Back to school season has arrived, and kids across Ohio are gearing up to go shopping for new school supplies. Few things are more exciting than searching for and finding the perfect backpack for a new school year. Backpacks are essential items, as kids have to tote around books, paper, pencils and other school supplies, not to mention lunches and sporting equipment. When a backpack is overloaded or improperly worn, a child can encounter back pain. The team at Capital City Neurosurgery would like to share the following information with parents, in the hopes of helping kids avoid back issues and enjoy a wonderful 2017-2018 school year!

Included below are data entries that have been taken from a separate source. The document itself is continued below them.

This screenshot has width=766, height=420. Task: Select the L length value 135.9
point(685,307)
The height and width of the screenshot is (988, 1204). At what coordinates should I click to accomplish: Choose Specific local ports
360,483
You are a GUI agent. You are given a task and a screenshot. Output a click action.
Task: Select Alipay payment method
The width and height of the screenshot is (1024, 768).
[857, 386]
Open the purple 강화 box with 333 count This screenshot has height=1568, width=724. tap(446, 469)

Risks of Carrying a Heavy Backpack
According to multiple studies, children who carry overloaded backpacks can suffer from muscle strain, lumbar spine injuries and even lateral spinal curves. One study found that more than 60 percent of students who carried backpacks reported some form of back pain. Girls were more likely to suffer than boys, and older adolescents reported pain more frequently than younger children. In the United States, more than 14,000 children receive treatment for backpack-related injuries each year. Importantly, many of those injuries can be easily avoided with a few simple steps.
Choose the Best Fit
When kids shop for a new backpack, they are usually focused exclusively on style. They want a bag that features their favorite movie character, color, sports team or other interest. They have little to no regard to how the backpack will fit. Parents, on the other hand, are often looking for the durability and quality of the bag, searching for an option that has a shot at making through the entire school year. Even more important than style and durability, however, is how the bag fits the wearer. One of the best ways to avoid back injury is by selecting a backpack that offers the right fit. The pack should have wide, padded straps that are adjustable, and it should have multiple compartments to allow for an even distribution of weight. Good options include a padded back panel and a waist strap to distribute some of the weight of the bag down to the hips.

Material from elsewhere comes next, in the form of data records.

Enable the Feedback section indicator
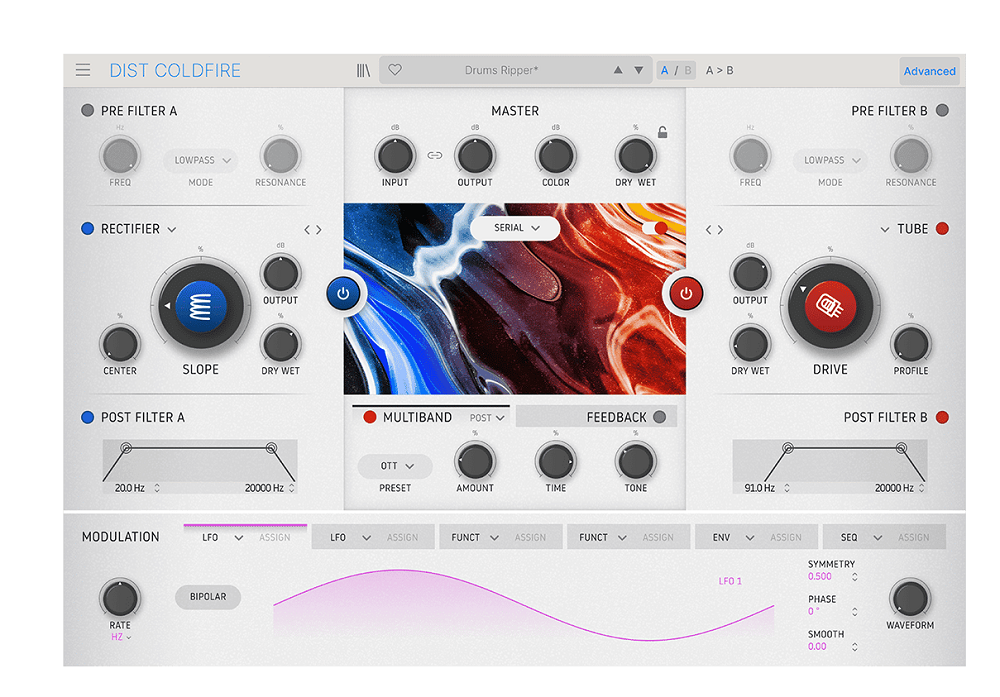Viewport: 1000px width, 697px height. click(x=658, y=417)
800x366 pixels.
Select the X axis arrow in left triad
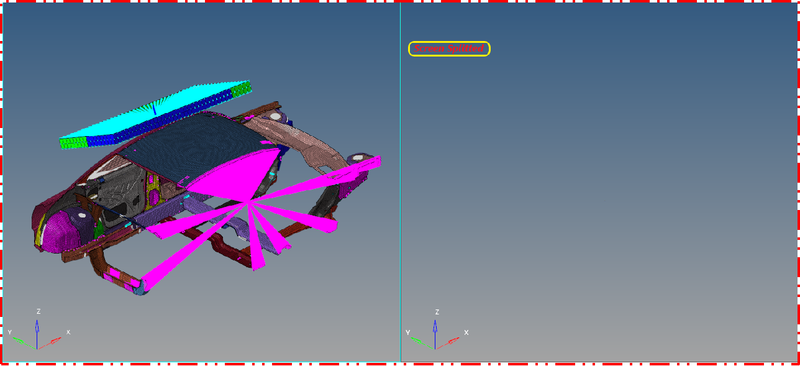[49, 343]
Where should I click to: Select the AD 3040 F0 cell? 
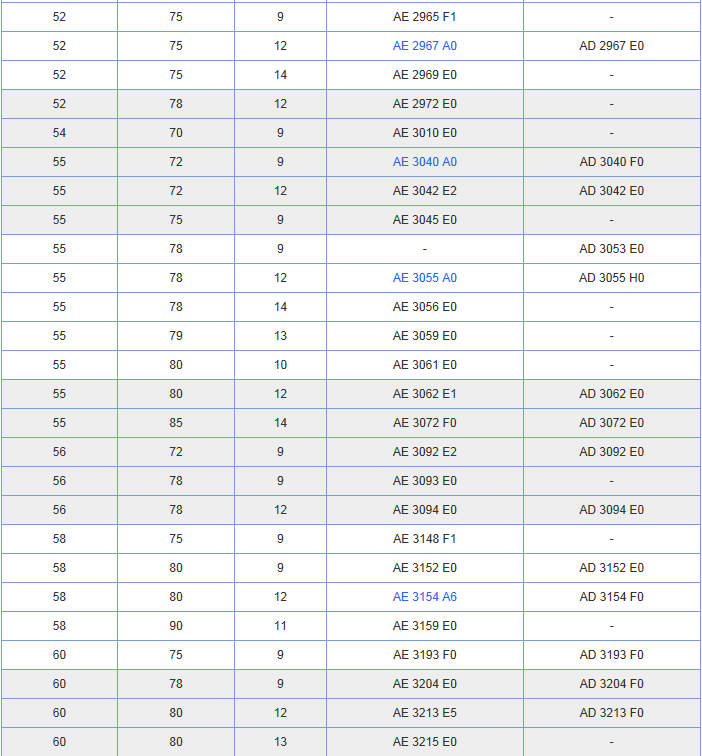point(611,162)
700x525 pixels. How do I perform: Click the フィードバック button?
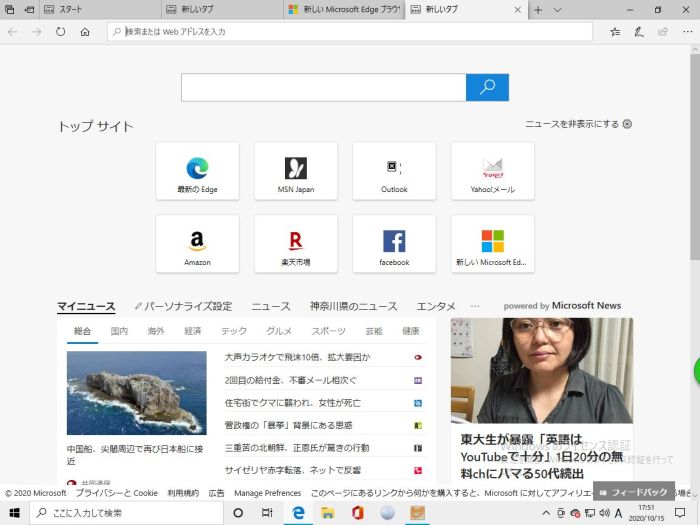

Limit the Weight of the Backpack
According to the American Academy of Pediatrics, the weight of your child's backpack should not exceed 10 to 20 percent of their body weight. Parents should help their student take stock of what is in their bag, and reduce unnecessary weight when possible. That could mean only bringing home books that are needed for nightly homework or cutting down on how much extra notebook paper is being toted back and forth. Replacing packed beverages with a refillable water bottle can also help. Most kids develop a habit of carrying around far more school supplies than they need, and selective thinning can take much of the weight off.

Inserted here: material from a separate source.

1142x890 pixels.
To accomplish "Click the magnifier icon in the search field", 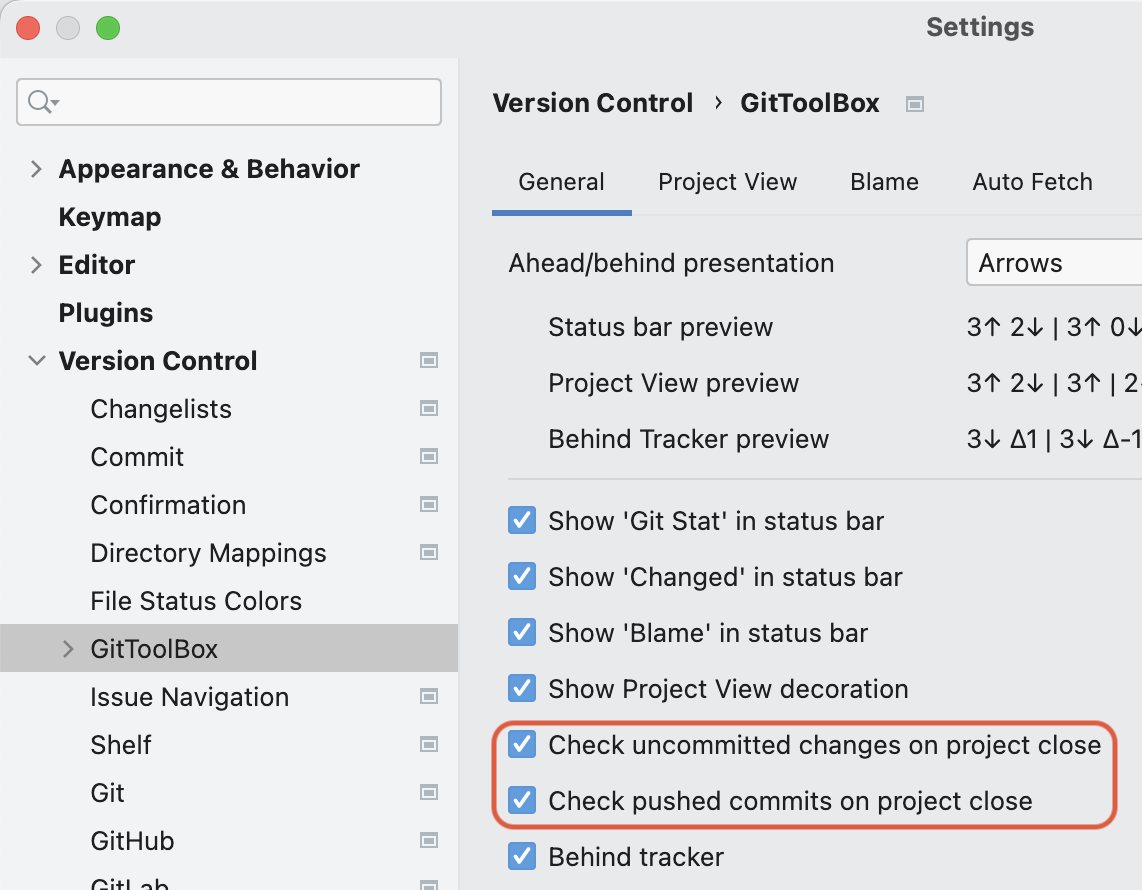I will click(x=36, y=102).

Wear the Backpack Properly
The single most impactful thing that kids can do to reduce back strain is to wear their backpack on both shoulders, properly adjusted for a close fit. Slinging a bag over one shoulder or carrying it in one hand creates an imbalance that can quickly lead to back pain. Students should also avoid carrying their backpacks when they don't have to, and should store them in a locker or take them off while waiting for the bus or standing in lines.
At Capital City Neurosurgery, we believe in educating our patients on best practices that promote optimal spinal health. It is never too early to start protecting your spine, and teaching kids how to properly choose, wear and load their backpacks is a great place to start!